▸ **Passage extrait**:
◆ ◆ ◆ ◆ ◆

(L’éléphant Déchaîné, 21 – 23 mai 2013) – Vite, tous ensemble, hourra, hourra ! Enfin, notre président, après son dernier séjour dans l’Ouest du pays, a pris une décision percutante. Il a ordonné l’arrestation du chef des miliciens burkinabé, grand copain des ex-rebelles de Soro Guillaume, Amadé Ouérémi.
Interrogé sur les exploits de ce chef de guerre dans la forêt du Mont Péko lors de sa conférence de presse bilan, le chef de l’Etat avait pourtant servi aux journalistes, une réponse pour le moins foncière : « Ce sont des dossiers qui sont en cours de traitement. Il n’aura pas d’impunité. Le ministre de la Défense a eu les instructions nécessaires et je ne connais pas les détails du dossier avec le ministre de la Sécurité. Ce point a été porté à ma connaissance en Conseil national de la sécurité et ça va être réglé. Il n’est pas question d’impunité et l’impunité n’est pas acceptable mais le problème du foncier est réel.» Avait-il dit.
Douze jours seulement après ces propos de notre président, voilà Amadé Ouérémi dans les filets du commandant Losseni, celui-là même sous les ordres de qui, il a mené la bataille dans l’ouest du pays. Comme quoi, la vie réserve souvent des surprises.

◆ ◆ ◆ ◆ ◆

▸ **Extraits des entrées**:
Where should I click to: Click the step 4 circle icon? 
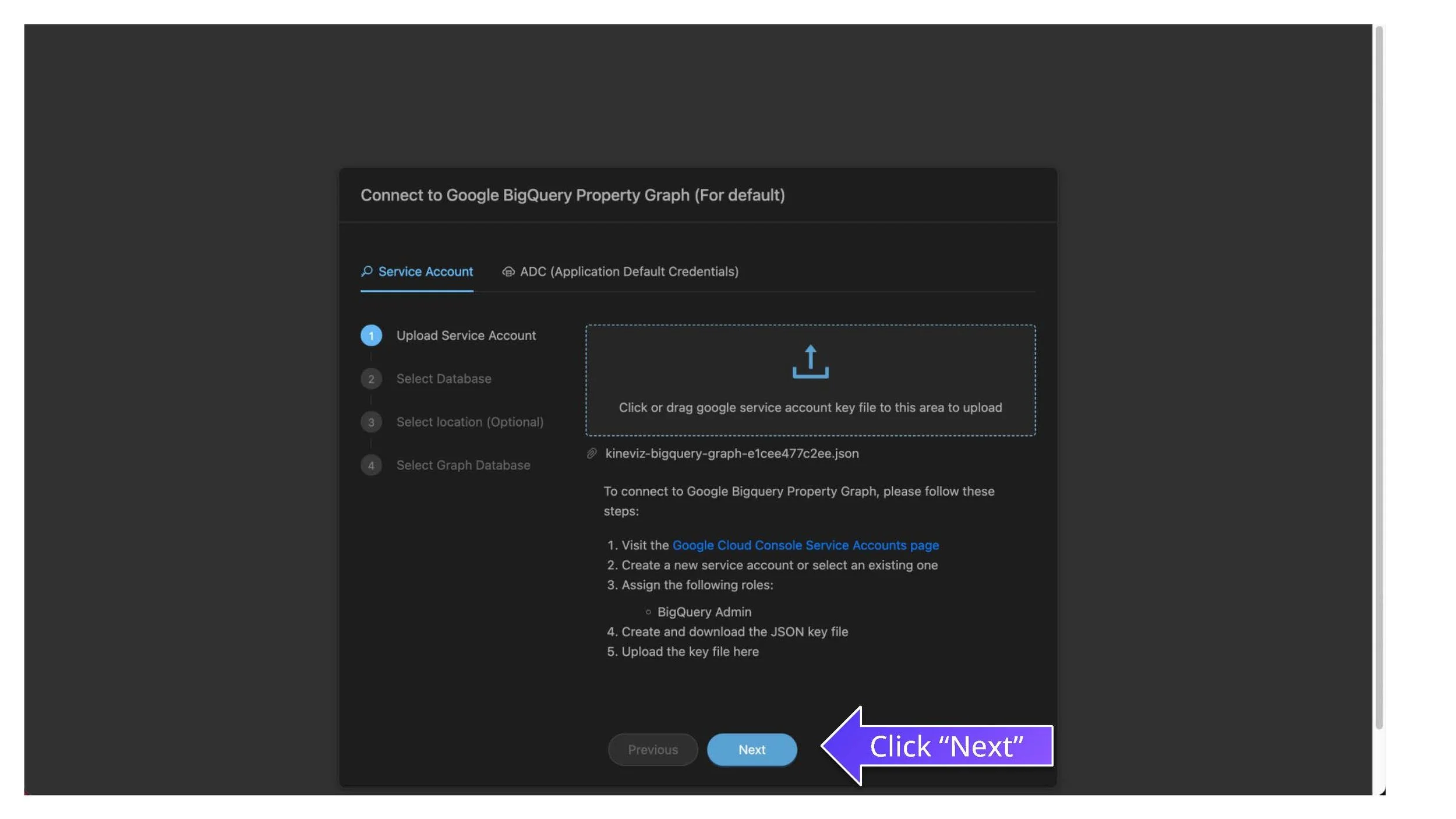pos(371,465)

◆ ◆ ◆ ◆ ◆

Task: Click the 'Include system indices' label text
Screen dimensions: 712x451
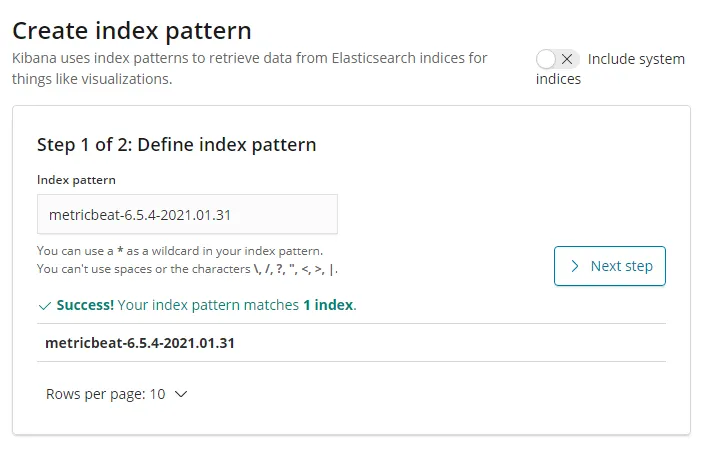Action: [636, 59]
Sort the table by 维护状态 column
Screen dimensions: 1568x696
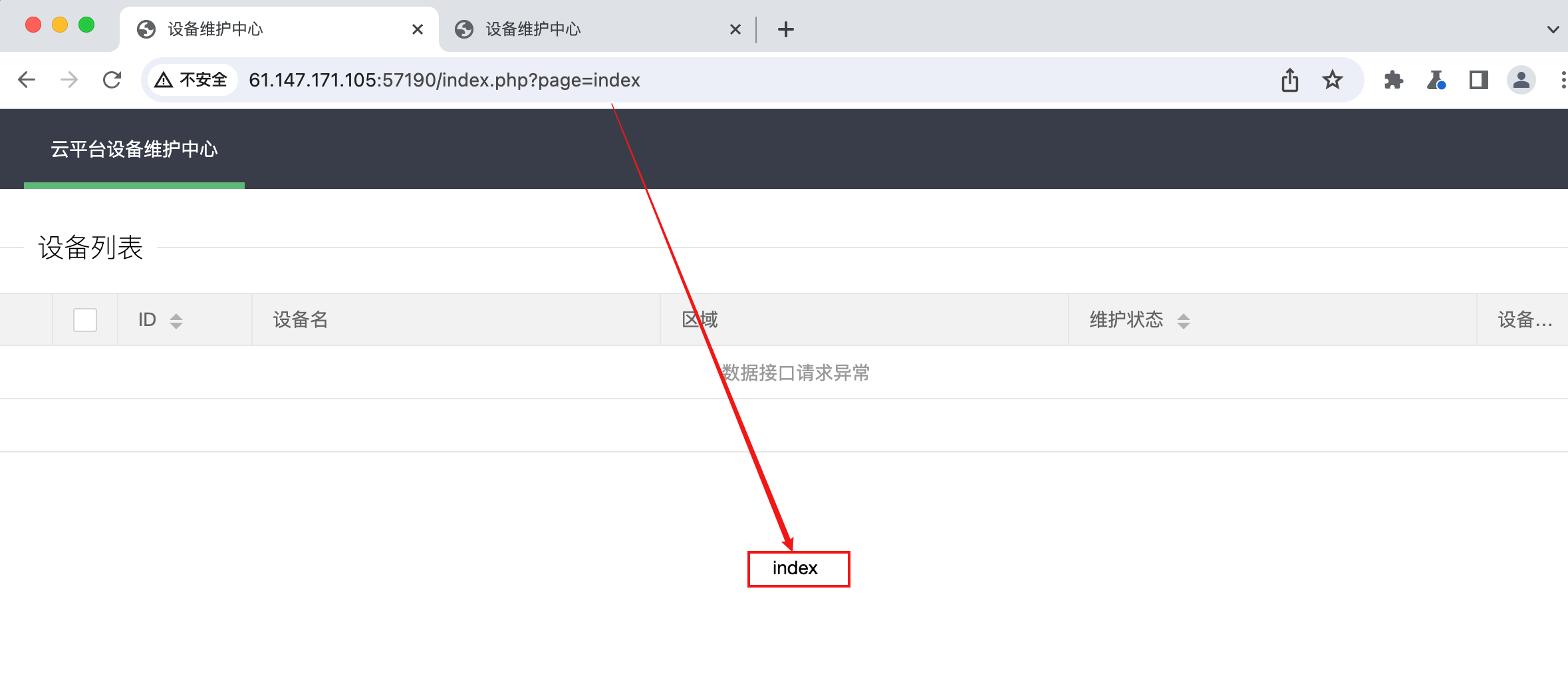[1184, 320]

◆ ◆ ◆ ◆ ◆

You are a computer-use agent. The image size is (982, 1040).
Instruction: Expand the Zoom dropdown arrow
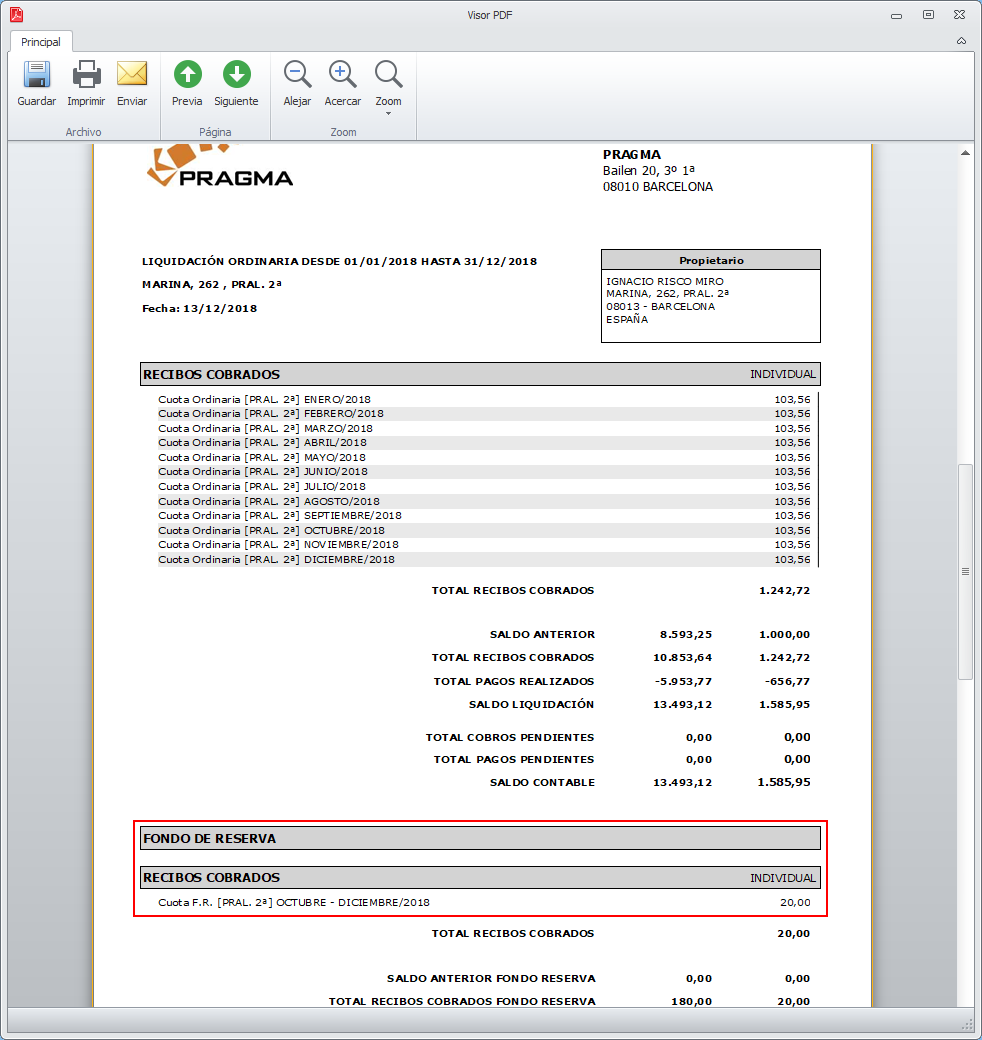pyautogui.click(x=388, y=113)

◆ ◆ ◆ ◆ ◆

▸ **Consigne**: Citez mot pour mot le passage de l'article sur l'arrestation d'Amadé Ouérémi, depuis « (L’éléphant Déchaîné, 21 » jusqu'à « Guillaume, Amadé Ouérémi. ».

▸ **Réponse ci-dessous**:
(L’éléphant Déchaîné, 21 – 23 mai 2013) – Vite, tous ensemble, hourra, hourra ! Enfin, notre président, après son dernier séjour dans l’Ouest du pays, a pris une décision percutante. Il a ordonné l’arrestation du chef des miliciens burkinabé, grand copain des ex-rebelles de Soro Guillaume, Amadé Ouérémi.